Character Analysis
See Saw
Shalom is from the village of Kolki, just like Alex's grandfather. Unlike Alex's grandfather, Shalom wins the Trachimday competition in which people dive into the river to retrieve bags that are supposed to represent Trachim, who might be Brod's father. (Yes, Everything is Complicated might have been a better title.)
On the night that Brod is raped and Yankel dies, the Kolker is illuminated (ahem) by a bolt of lightning, showing Brod that the Kolker is watching her through the window as she undresses. Instead of calling the shtetl SVU, she finds this romantic. In fact, as we find out much, much later, she finds it so romantic that she asks him to kill Sofiowka.
So what does the Kolker do? Hangs Sofiowka from the bridge: "Across his chest was written, in Brod's red lipstick: ANIMAL" (24.88).
That's one way to prove your affection, huh?
Ball and Chain
Despite this auspicious beginning, their marriage is kind of a bummer. Brod never talks to him, just mopes around all the time, and won't even talk about why they don't talk. Then, one fateful day (emphasis on "fate") he's a victim to the flour mill curse… but it doesn't kill him. It just ("just") leaves a saw blade implanted vertically in his forehead.
This little accident changes the Kolker (like when Phineas P. Gage ended up with a rod through the head) and makes his tense relationship with Brod even more difficult. He yells at her about his socks, punches her while they're in bed, and is generally an abusive jerk. (Brod: "Why did I marry Charles Saatchi?!")
Oddly enough, though, the little punching incident ends up improving their marriage. He locks himself in a room, presumably to protect her from himself, so Brod only sees him through a hole in the wall. (Symbolism snack: this is kind of like how people only saw her through a hole in the wall when she was a baby). Anyway—NSFW alert—it's a good thing that he "like[s] making love from behind" (16.15) because that's how he has to do it through the hole.

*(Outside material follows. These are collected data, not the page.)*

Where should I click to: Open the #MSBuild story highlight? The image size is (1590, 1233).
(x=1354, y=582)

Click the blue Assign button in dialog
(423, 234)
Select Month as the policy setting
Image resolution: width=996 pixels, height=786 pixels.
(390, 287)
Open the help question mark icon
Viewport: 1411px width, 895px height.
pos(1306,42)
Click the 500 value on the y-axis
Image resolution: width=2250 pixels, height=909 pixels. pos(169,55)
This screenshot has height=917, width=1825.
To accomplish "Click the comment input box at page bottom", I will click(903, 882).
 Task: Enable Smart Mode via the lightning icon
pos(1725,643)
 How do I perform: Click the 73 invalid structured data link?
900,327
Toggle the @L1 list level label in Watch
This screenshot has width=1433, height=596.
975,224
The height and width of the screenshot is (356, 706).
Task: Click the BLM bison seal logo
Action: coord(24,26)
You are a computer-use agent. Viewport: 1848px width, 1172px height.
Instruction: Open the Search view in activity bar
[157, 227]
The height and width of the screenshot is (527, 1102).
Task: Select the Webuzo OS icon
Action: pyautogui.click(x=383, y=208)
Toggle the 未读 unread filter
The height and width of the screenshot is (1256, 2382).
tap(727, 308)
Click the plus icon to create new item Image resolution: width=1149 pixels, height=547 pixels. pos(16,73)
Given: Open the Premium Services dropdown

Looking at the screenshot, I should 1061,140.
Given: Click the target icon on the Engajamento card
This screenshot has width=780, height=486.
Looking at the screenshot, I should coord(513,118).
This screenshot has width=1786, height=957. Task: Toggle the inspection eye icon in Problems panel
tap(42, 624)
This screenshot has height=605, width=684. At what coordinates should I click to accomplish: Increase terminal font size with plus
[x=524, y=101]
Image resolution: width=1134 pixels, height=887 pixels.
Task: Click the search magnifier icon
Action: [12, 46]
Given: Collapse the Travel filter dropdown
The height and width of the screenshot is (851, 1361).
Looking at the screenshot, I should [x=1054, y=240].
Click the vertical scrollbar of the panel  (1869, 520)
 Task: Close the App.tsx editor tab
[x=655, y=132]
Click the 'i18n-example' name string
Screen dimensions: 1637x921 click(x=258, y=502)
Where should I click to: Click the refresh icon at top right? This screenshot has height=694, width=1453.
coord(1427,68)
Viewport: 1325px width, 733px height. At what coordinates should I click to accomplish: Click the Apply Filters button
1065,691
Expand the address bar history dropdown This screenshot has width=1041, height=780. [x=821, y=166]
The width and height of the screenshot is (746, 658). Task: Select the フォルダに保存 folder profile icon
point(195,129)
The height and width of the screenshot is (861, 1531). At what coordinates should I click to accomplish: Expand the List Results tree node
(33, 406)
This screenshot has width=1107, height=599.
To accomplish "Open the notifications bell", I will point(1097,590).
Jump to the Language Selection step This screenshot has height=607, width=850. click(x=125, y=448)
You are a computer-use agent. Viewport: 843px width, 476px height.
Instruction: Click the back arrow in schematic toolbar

Even though they can only see pieces of each other now, they can communicate physically and emotionally in a way they were never to before. This leads to some blunt conversations. Brod admits "I don't love you" (16.161) "because I couldn't love" (16.183). Guess marriage didn't cure any of her 613 sadnesses, huh? She's not totally cruel about it, though. She tells him, before he dies, "I'm sorry that this has been your life. Thank you for pretending with me" (16.241).
In the end, Kolker dies, even though Brod renames him Safran in an attempt to trick death. Funnily enough, her third child, the one who lives long enough to continue the line, is born the moment the Kolker dies.
Could this child possibly be the Kolker reborn? Hey, why not. It wouldn't be the strangest thing that happened in this book.